OPINION: Atom-Age Army
"I am not going out to write and raise a rumpus and things," said Lieut. General James M. ("Slim Jim") Gavin, 50, Army Research and Development chief, when he announced his retirement from the service seven months ago, after losing his battle to get a healthy boost in his 1959 budget (TIME, Jan. 13). This week LIFE published the second of two installments on Gavin's quickly written 304-page book, War and Peace in the Space Age (Harper; $5), a rumpus-raising attack on his old enemies and a sharp accusation that the Army is in bad shape technologically because the defense effort has been too concentrated on the Air Force. And this, he says, is doubly tragic, because: 1) limited wars using tactical atomic weapons are still more likely than the massive air-atomic one for which the Strategic Air Command is ready, and 2) SAC's big bombers will be useless in the missile age that is almost upon the world.
The manned atomic bomber, declares Paratrooper Gavin, will be out of business even before the intercontinental ballistic missile is on hand to replace it. Date for the bomber's "early obsolescence": the moment effective Russian "surface-to-air missiles carrying nuclear warheads are on the site in numbers." If such deterrent protection is to be retained, argues Gavin, "we will have to step up missile production so as to have, at an early date, an arsenal of combat-ready, mobile, intermediate and long-range missile systems."
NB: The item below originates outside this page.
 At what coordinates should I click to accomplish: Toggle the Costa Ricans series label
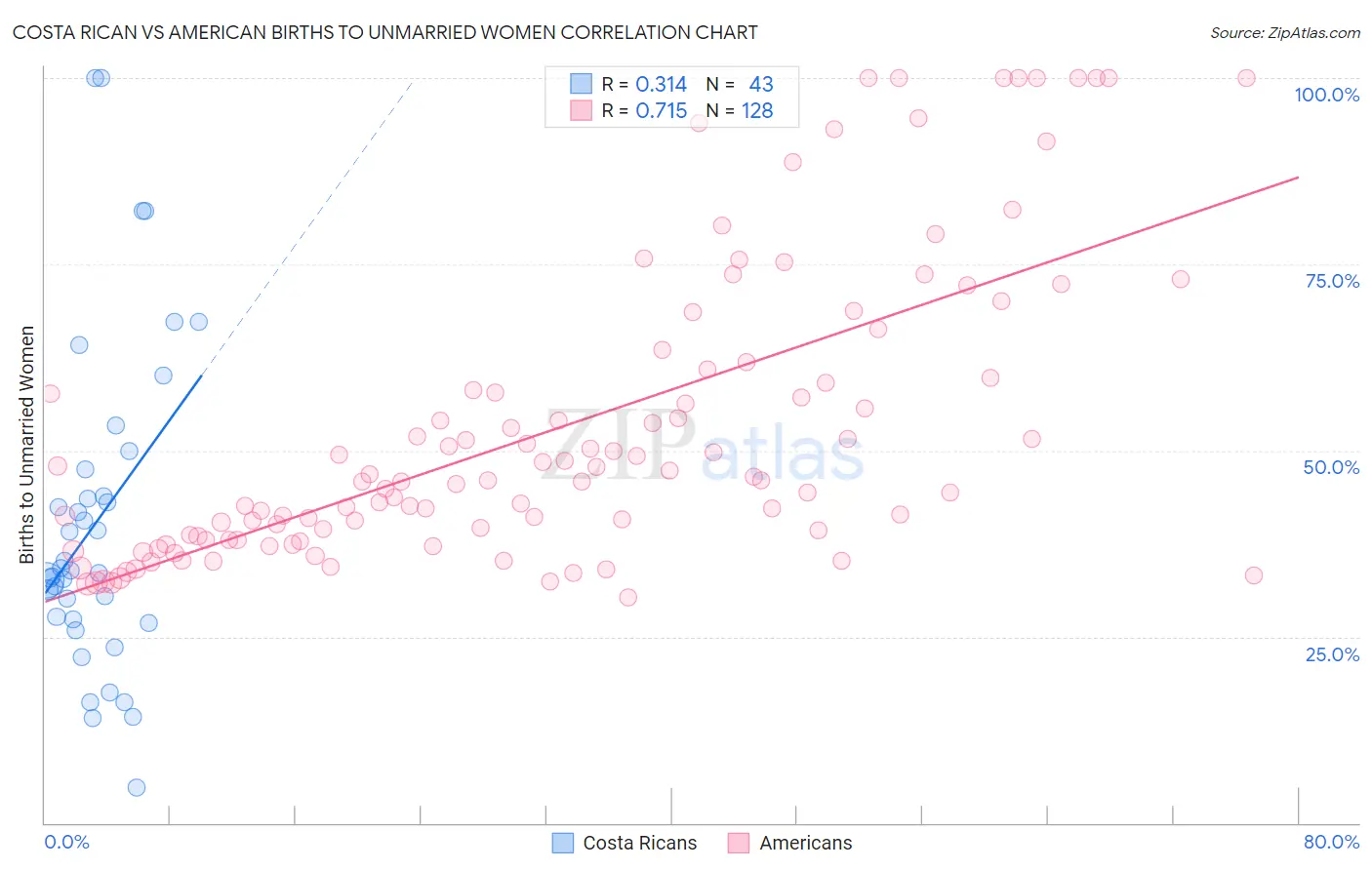[639, 843]
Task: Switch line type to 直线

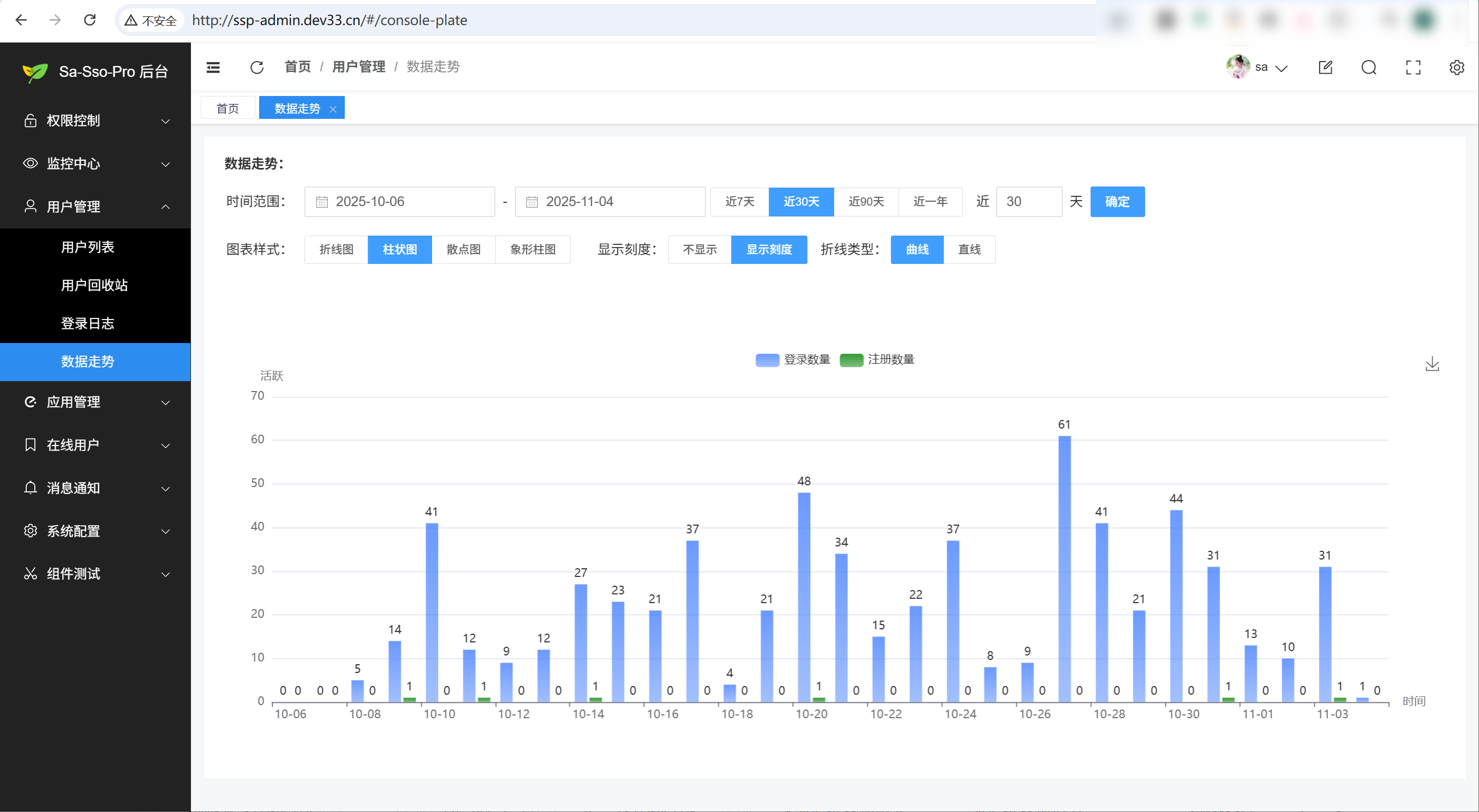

Other targets at which Gavin fires:
EX-DEFENSE SECRETARY CHARLES E. WILSON. Gavin quotes an unnamed service chief on Wilson: "The most uninformed man, and the most determined to remain so." His "deception and duplicity," says Gavin, let him conceal slashes in combat-ready divisions by creating "Wilson" divisions out of paper groups of troops as far apart as Fort Benning, Ga. and the Panama Canal Zone. Wilson made good a foolish assurance to Congress that no additional soldiers were needed for Formosan defense, charges Gavin, by shipping groups over without shoulder patches.*
U.S. INDUSTRY. Industrial pressure, he charges, is partly responsible for "hundreds of millions of dollars being spent on obsolete weapons."
THE DEFENSE DEPARTMENT. The Defense Department civil servants who, more permanent in the Pentagon than either politically appointed Secretaries or rotated military career officers, pervert the decision-making machinery. Though he does not name Defense Comptroller Wilfred J. McNeil, Gavin bombs the fiscal officer in the Pentagon who often rejects projects without understanding of military needs.
THE PRESIDENT OF THE U.S. Dwight D. Eisenhower was "out of touch" with technological advances in weaponry, says Gavin, as far back as SHAPE days.